* Required work
The answer is a single figure: how many lines below contain the word "screenshot".

* Exercise materials
_____

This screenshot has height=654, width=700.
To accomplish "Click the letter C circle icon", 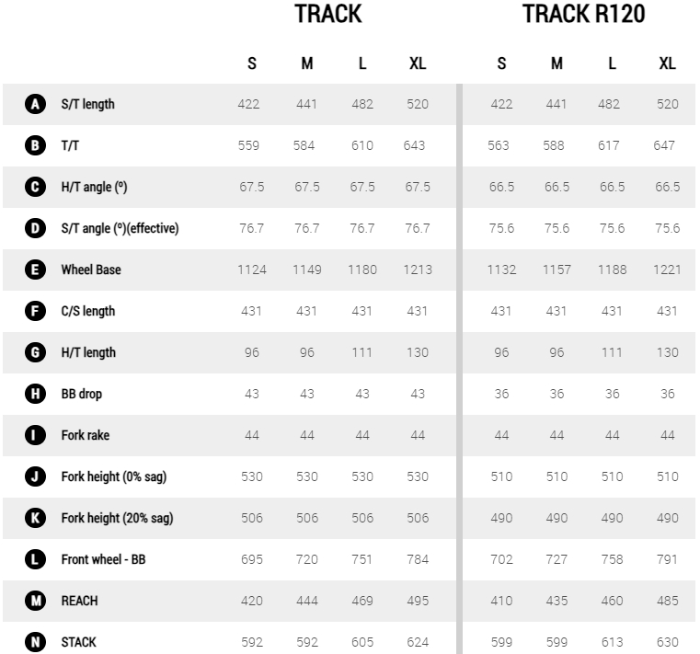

_____

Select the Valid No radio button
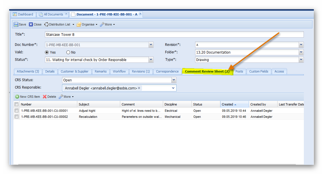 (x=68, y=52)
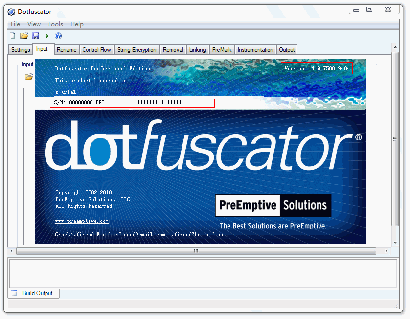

_____

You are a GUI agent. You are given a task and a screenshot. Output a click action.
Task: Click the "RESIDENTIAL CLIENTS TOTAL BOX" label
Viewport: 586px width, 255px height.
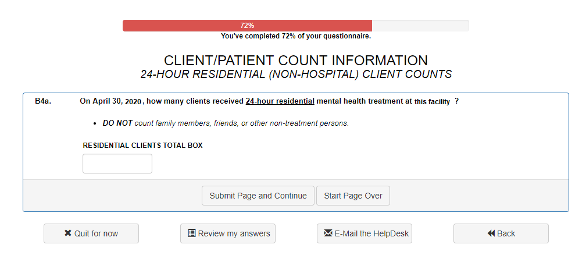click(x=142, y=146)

_____

* Exercise output
2